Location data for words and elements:
· · · ·

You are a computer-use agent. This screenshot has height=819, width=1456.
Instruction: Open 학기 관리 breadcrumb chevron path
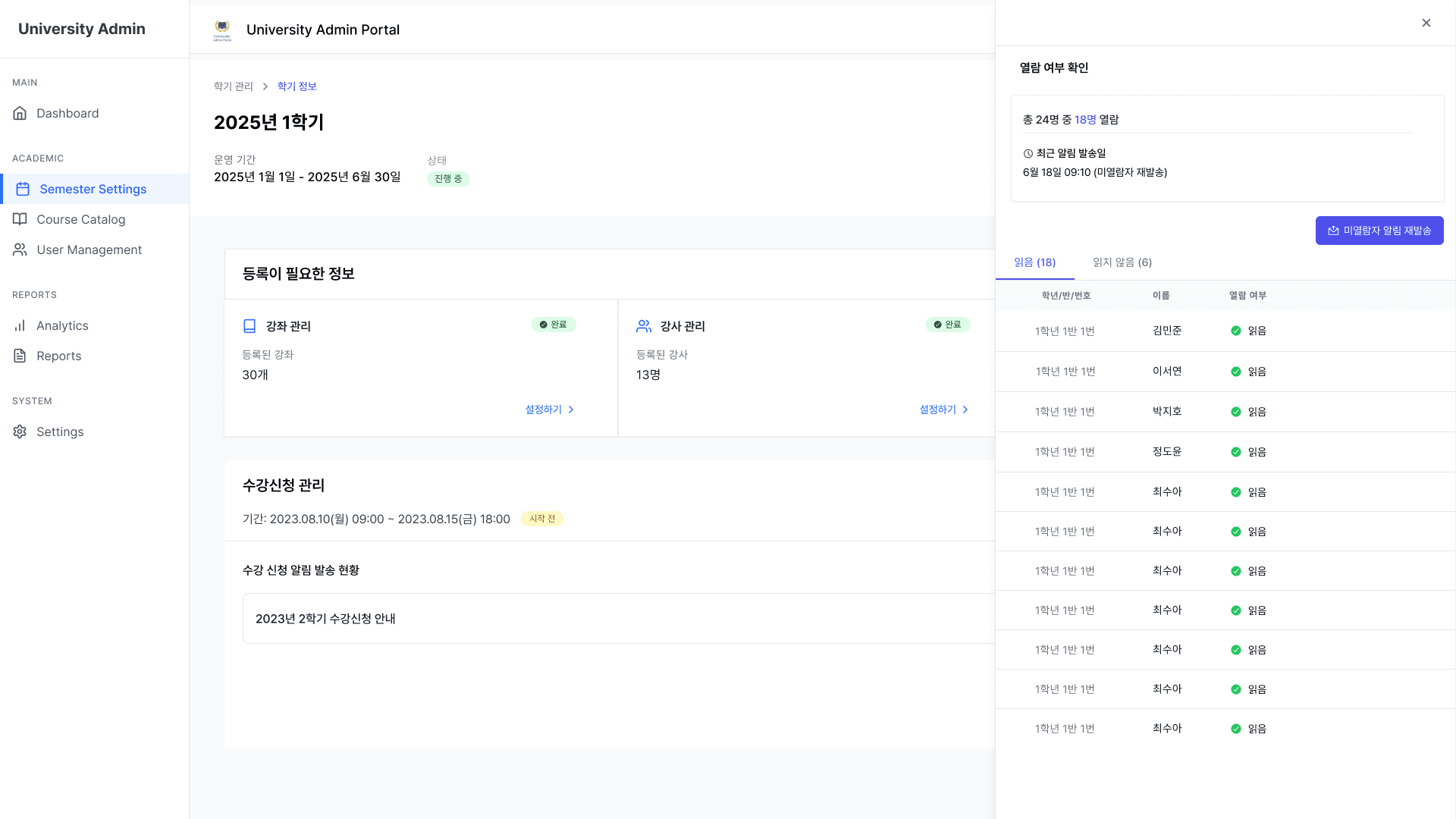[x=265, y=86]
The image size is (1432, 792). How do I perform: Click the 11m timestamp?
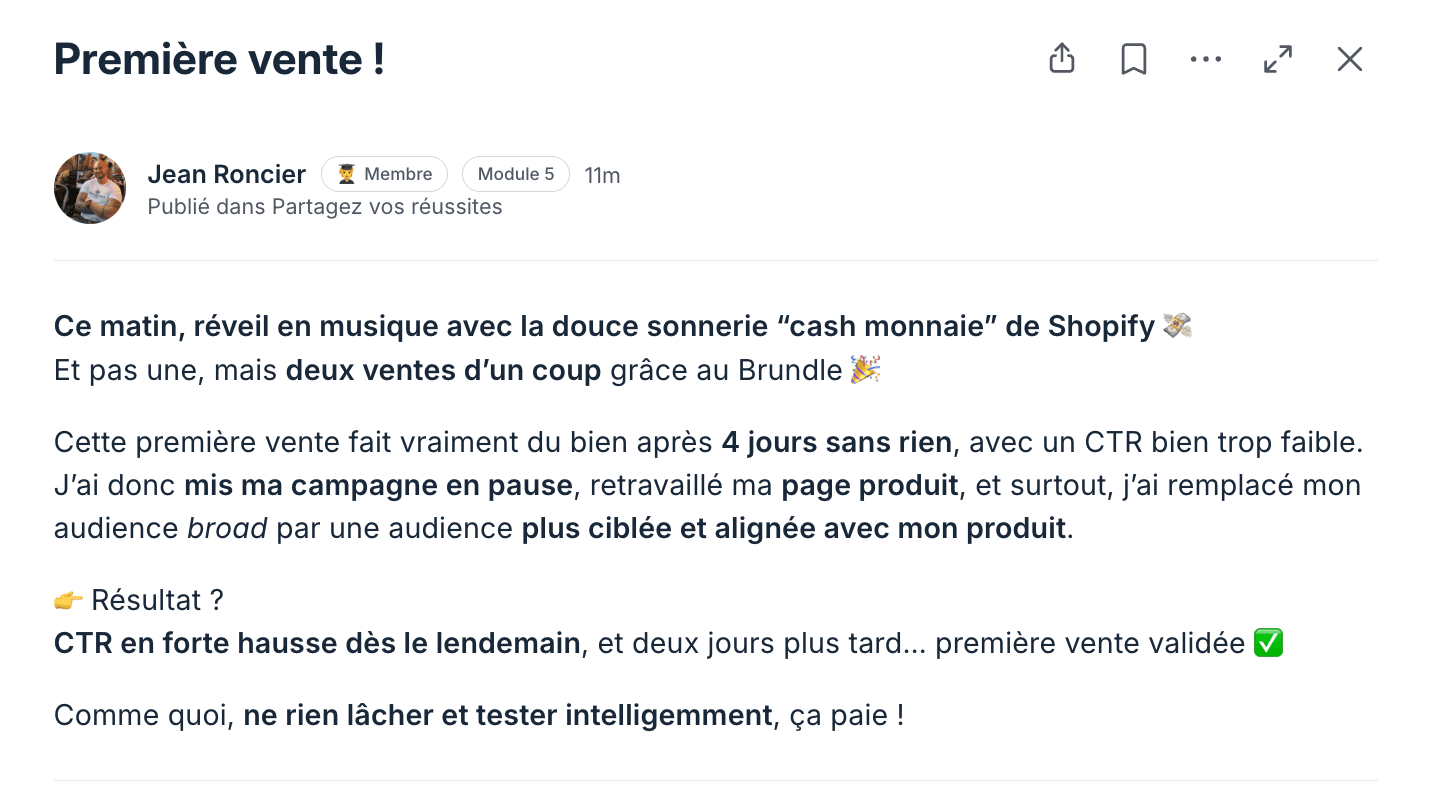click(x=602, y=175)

· · · ·

## REQUIREMENT
Put every line of the items above into a numbered list, skipping any blank lines. Leave the pictures out.

## FINISHED TASK
1. You are a computer-use agent. This screenshot has height=819, width=1456.
2. Instruction: Open 학기 관리 breadcrumb chevron path
3. [x=265, y=86]
4. The image size is (1432, 792). How do I perform: Click the 11m timestamp?
5. click(x=602, y=175)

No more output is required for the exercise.